Decision Date07 October 1940
Docket NumberNo. 4611.,4611.
Citation115 F.2d 167
PartiesPENN et al. v. ROBERTSON, Collector of Internal Revenue.
CourtU.S. Court of Appeals — Fourth Circuit

COPYRIGHT MATERIAL OMITTED

L. P. McLendon, of Greensboro, N. C. (A. L. Brooks, of Greensboro, N. C., Paul P. Cohen, of Niagara Falls, N. Y., and Norman Block, of Greensboro, N. C., on the brief), for appellants and cross-appellees.

Joseph M. Jones, Sp. Asst. to Atty. Gen. (Samuel O. Clark, Jr., Asst. Atty. Gen., Sewall Key, Sp. Asst. to Atty. Gen., and Carlisle W. Higgins, U. S. Atty., and Bryce R. Holt, Asst. U. S. Atty., both of Greensboro, N. C., on the brief), for appellee and cross-appellant.

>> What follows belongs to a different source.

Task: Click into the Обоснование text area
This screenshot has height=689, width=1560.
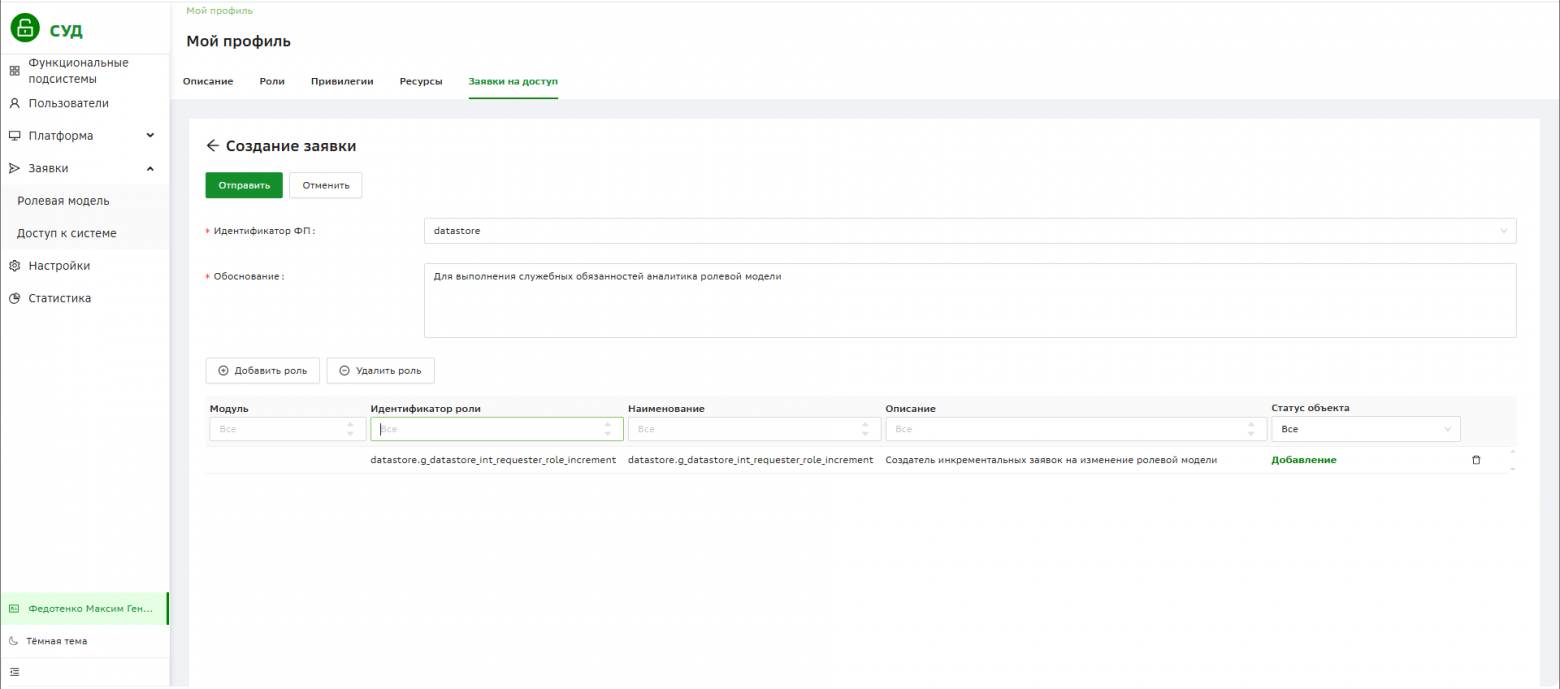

Before PARKER and DOBIE, Circuit Judges, and CHESNUT, District Judge.

CHESNUT, District Judge.

The Commissioner of Internal Revenue made deficiency assessments for individual income taxes against the estate of Charles A. Penn of North Carolina in the amount of $12,369.50, plus interest for the calendar year 1930; and in the amount of $83,641.42, plus interest for the calendar year 1931 to October 22, when Charles A. Penn died. The executors of the estate paid these taxes, duly but unsuccessfully petitioned for a refund, and thereafter filed suit to recover them from the Collector in the Middle District of North Carolina. The district judge, sitting without a jury, found for the Collector with respect to the 1930 tax, except for a minor item; but found for the plaintiff with respect to the 1931 taxes; and entered judgment for the taxpayers in the amount of $93,226.06, with interest. Both parties have appealed.

A minor part of the tax controversy related to deductions from income made by the taxpayer in the amount of $14,725 for the year 1930, and $12,271 for 1931, for travel and entertainment expenses. The district judge determined that these items were properly allowable as deductions for the respective years, and the Collector does not now further question them. The matter still in controversy is whether the taxpayer received any taxable income as the result of a transaction entered into between him and the American Tobacco Company, a New Jersey corporation, with respect to the allotment or purchase of 10,000 shares of stock of the Company, initiated in 1929 but rescinded by the mutual agreement of the parties in 1931 on the basis of no profit or loss to either party. The circumstances of this transaction will now be stated in more detail.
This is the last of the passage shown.